### STATED EXERCISE 1
In the reflection on love and the meaning of life, what does the text call EUTOPIA?
### STATED EXERCISE 2
Carry on the reflection on love and the meaning of life from its last sentence.

··· PAGE EXCERPT

The world has been described as a powerful play; it is indeed an epic current that drives into the new spacetimes at breakneck paces, if one indeed opens one’s eyes at the billion actions at every moment, in all the places where the tumblers are flipped, and we all channel that awesome river of rivers into the unknown, and so it becomes known, the fantastic reality. See, if you have eyes to see.

Understand: we do not wish to renounce this world. We do not wish to be lifted from the stresses and troubles that present themselves to our attention. We do not wish to evacuate ourselves of sweet sensations, just because we can. EUTOPIA calls us: the land of justice. We do not desire to move ourselves into the desert to be favored of some deity; we want to make something of what our forebears left for us. We want to be fruitful, and multiply. Go to your nirvana, if you have had enough of blue sky and fields of golden grain. I desire to remain attached to all the people I have met and loved. I wish to value the coins of silver I have collected. We are so close, right now, to the promise we have read about, scarce to hope. Truly, it is at this time now, here in this waking universe, that there is a path there from here. That all we need is to keep going on the direction we are generally moving towards. That all it requires of us is work. Not magic. Not miracle. Not blood. Just sweat.

What gives anything you do meaning? You get a birthday gift that is just what you wanted, and it means something to you because it is apparent that the giver put a lot of thought in it. What would make a life mean something, then? Perhaps we should modify that big question: “What is the meaning of your life?” or even, “What is the meaning of your life to you?” Is the meaning of life to achieve some goal you have set for yourself? Is the meaning of life to make some difference in the world? Would that not give meaning to your life? Significance. Purpose. And you know what? that has everything to do with love. Because in the final analysis, love is all there is. What are material things, after all, if they are just things? That perfect birthday present: there is love in it. Love = meaning. That is what we name when we say that the meaning of life is love.

······
··· DATASET

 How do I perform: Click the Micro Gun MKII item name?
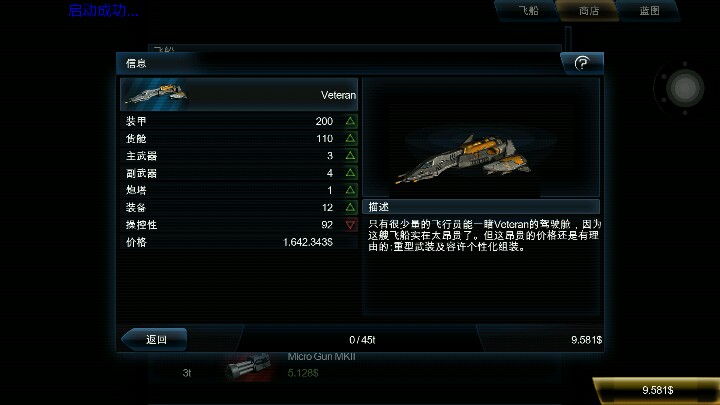point(321,357)
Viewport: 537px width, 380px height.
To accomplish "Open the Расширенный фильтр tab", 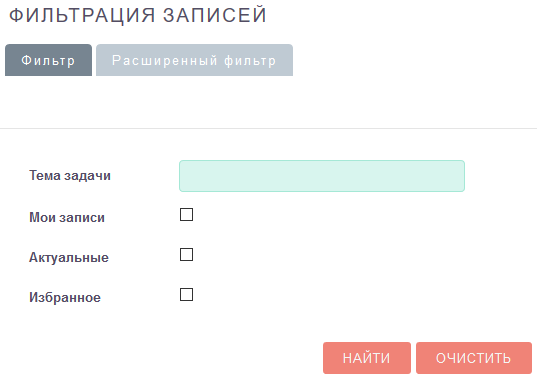I will [x=194, y=60].
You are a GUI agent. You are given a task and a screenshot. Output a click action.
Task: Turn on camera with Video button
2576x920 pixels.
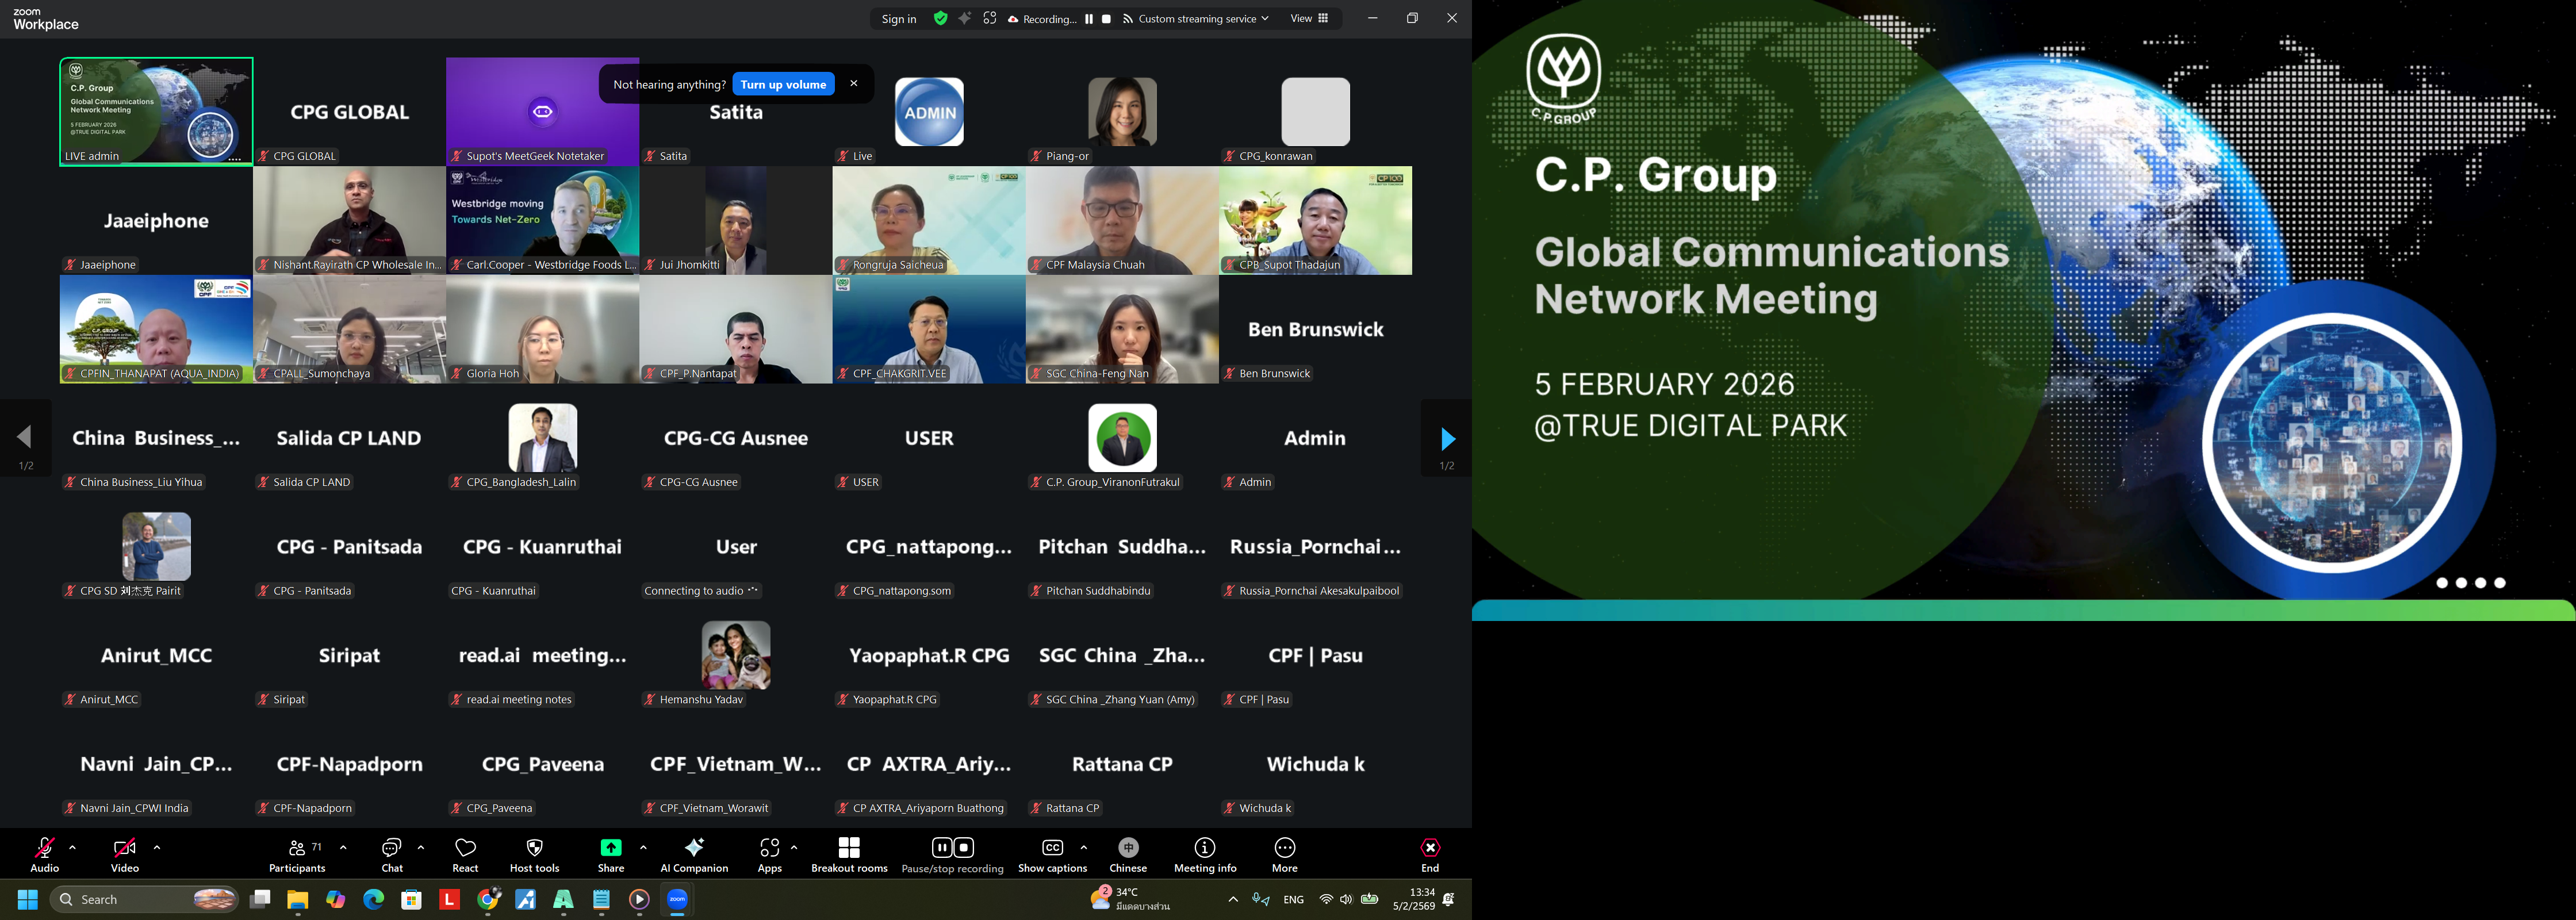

······

### RESULT 1
The land of justice.

### RESULT 2
But that’s not enough, do you not see? What might be the question we really ask: “What is enough?” What is enough to make life have meaning? One is tempted to think that it is a different thing to different people, that the buddhist monk who has reached enlightenment has found the meaning of life, or that family man with a good job, loving wife and 2.5 kids, 1.3 dogs, a big house in a great neighborhood, hybrid car, etc., etc., has found the ultimate answer to all those esoteric questions that those of a deeper mind have been wrestling with for millennia. If only it be enough… Because you have heard stories told, felt that desire when driving home from the store, that outside temptation not to turn left onto your street—that curious urge to just keep driving, and not look back.

Thus it is usually told that riches will not give you the meaning that you might be seeking through it, nor pleasure, nor power, nor esteem. Because what is enough? It’s never enough. Then there are the paths that are said to give you inner peace, so that whatever you do have, that will be enough. A lot of people (a lot of people) will refer to a God-shaped hole in the heart, that what is required to find all the meaning in life that you could possibly want is to find the infinite, and to house That within you. …and we’re back to “God is love.” One might be tempted to take this as perhaps a fundamentalist would (in a perfect world): that “love” is actually talking about a material substance, and that God is made up (entirely) of this one substance. A love transcendent. In addition, a corollary: since we are made in the image of God, that we are made in the image of that love, that love transcendent.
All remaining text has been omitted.